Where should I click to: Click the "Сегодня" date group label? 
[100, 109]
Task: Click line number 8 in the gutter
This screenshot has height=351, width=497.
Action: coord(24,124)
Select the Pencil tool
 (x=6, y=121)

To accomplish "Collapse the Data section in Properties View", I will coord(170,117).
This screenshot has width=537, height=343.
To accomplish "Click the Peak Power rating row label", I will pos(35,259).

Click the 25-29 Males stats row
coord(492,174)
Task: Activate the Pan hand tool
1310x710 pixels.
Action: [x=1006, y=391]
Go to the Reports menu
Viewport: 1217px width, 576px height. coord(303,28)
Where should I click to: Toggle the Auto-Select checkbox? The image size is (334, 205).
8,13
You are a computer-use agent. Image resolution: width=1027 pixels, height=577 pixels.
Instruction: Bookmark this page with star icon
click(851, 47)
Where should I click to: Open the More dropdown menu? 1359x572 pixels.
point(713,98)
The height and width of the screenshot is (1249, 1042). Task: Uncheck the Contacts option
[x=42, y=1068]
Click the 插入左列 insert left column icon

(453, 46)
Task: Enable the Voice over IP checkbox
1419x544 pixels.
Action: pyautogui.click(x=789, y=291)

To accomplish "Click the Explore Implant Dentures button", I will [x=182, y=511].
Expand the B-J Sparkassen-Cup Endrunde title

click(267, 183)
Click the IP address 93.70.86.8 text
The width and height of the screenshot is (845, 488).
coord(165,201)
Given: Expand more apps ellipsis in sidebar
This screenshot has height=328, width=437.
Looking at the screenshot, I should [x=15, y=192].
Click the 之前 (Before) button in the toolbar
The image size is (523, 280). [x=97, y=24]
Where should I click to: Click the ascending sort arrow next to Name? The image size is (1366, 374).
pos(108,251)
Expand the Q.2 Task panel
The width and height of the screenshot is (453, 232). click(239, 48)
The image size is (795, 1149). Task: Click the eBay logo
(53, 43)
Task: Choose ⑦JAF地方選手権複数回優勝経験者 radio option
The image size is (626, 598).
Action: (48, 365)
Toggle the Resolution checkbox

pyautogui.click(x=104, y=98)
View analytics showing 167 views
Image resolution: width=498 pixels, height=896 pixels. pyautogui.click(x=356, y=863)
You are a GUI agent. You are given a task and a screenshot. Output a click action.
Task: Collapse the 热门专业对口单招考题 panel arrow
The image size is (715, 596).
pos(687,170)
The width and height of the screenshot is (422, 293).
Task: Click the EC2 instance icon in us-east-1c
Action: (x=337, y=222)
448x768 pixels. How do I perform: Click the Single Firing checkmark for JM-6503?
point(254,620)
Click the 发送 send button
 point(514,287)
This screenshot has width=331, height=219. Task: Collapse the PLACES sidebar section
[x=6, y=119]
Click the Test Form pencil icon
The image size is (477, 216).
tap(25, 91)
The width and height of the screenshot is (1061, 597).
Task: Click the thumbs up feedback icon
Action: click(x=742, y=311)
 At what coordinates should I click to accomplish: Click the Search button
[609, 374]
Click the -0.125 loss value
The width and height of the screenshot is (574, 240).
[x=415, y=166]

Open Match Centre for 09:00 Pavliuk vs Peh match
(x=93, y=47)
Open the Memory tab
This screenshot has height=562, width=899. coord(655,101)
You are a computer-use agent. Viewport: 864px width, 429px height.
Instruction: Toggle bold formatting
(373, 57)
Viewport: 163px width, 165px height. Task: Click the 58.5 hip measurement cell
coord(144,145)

→ **OBJECTIVE**:
Reproduce the entries above verbatim, from the line that contains "You are a GUI" through the line that contains "Action: (x=337, y=222)", including both of those lines.

→ **ANSWER TO THE EXERCISE**:
You are a GUI agent. You are given a task and a screenshot. Output a click action.
Task: Collapse the 热门专业对口单招考题 panel arrow
The image size is (715, 596).
pos(687,170)
The width and height of the screenshot is (422, 293).
Task: Click the EC2 instance icon in us-east-1c
Action: (x=337, y=222)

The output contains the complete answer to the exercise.